Por Carlos Chavarría
A pesar de las abundantes experiencias de que los programas sociales se deben ajustar a la realidad y que sin crecimiento de las economías no habrá nada qué repartir, los gobiernos latinoamericanos persisten en su tonta idea de imprimir dinero o contraer deudas para sostenerlos y eso lo venden como la panacea para resolver el problema de la desigualdad económica.
Sin importar el enorme déficit del gobierno y del monto consecuente de la deuda del país, contrario a lo que indica el sentido común y toda lógica, el gobierno de Argentina está decidido a “poner platita en los bolsillos” de los argentinos como su estrategia para retener el poder de frente a las elecciones de noviembre en aquel país, asegurando el quiebre de su economía, como si fuera una manera rencorosa de entregar el poder sabiendo que habrán de perderlo.
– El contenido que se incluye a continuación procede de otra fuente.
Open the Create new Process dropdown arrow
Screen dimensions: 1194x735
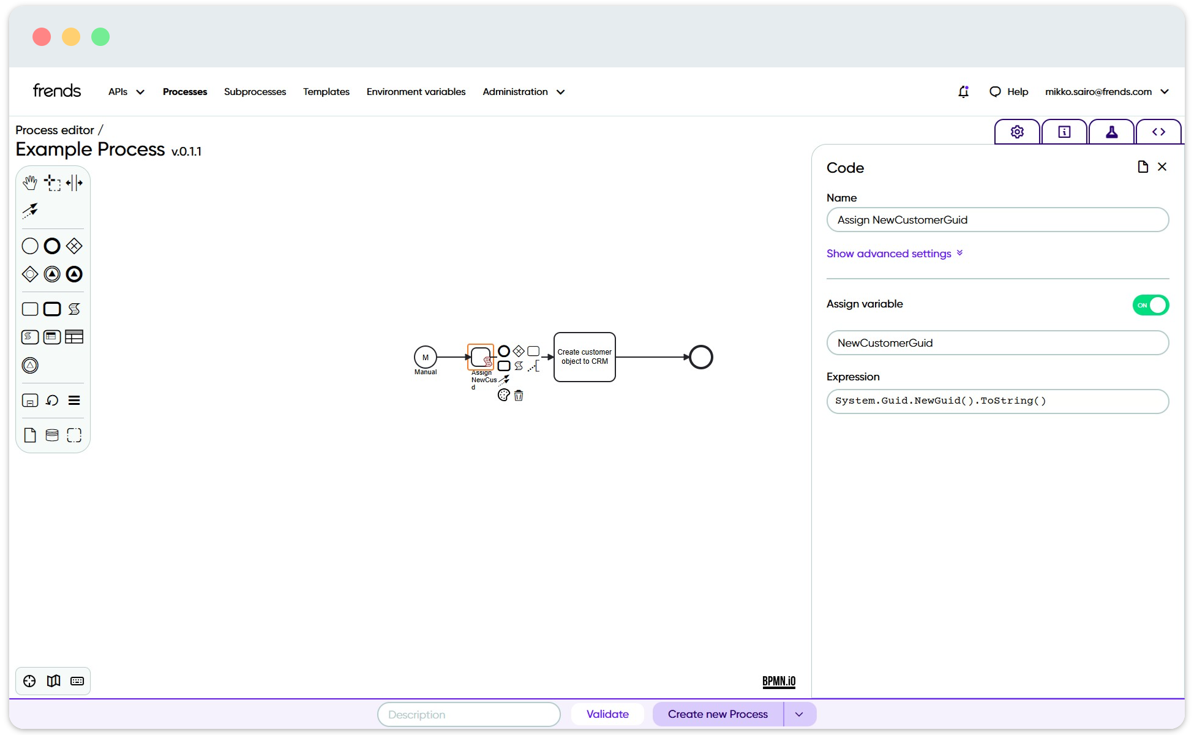[799, 714]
Gracias a la pandemia están de moda los gobiernos transferistas, que hasta modifican todo el entramado legal para asegurar que sin importar el crecimiento económico los gobiernos estén obligados a entregar dinero a las clases más necesitadas como su única salida al problema de la desigualdad y con el consecuente sesgo electoral.
Hugo Chávez en Venezuela, Lula en Brasil, Castro en Cuba, y más en la lista, aprovecharon el elevado precio de las materias primas como el petróleo en Venezuela, el azúcar en Cuba, y la soya en Argentina, para popularizar sus medidas irresponsables de regalar dinero como si no existieran los ciclos económicos, más aun en países mono exportadores dependientes de un precio, a sabiendas de que los productores no lo controlan.
Ya se acabaron y comprometieron los excedentes que pudiese haber en el futuro por las exportaciones de materias primas en sus países y a pesar de esa pesada evidencia la ignorancia les hace ver como tentador aquello que destruirá el poco bienestar de los pueblos a los que pretendieron beneficiar.
El viejo PRI, el partido que late aun en el corazón de nuestro presidente, inventó el arte de repartir dinero de donde se pudiera sacar. Contribuyó a esas políticas públicas la moda del keynesianismo y el abundante petróleo, que promovían el gasto público como fuente de bienestar para todos. Hasta que se acabó.
Hoy, a pesar del complejo horizonte económico y político, persisten las ideas que ya probaron su poca eficacia para atender a los más necesitados y la inflación empieza a cobrar su cuota por la irresponsabilidad de los gobiernos.
Una burocracia nunca podrá hacer más ricos, pero sí más pobres.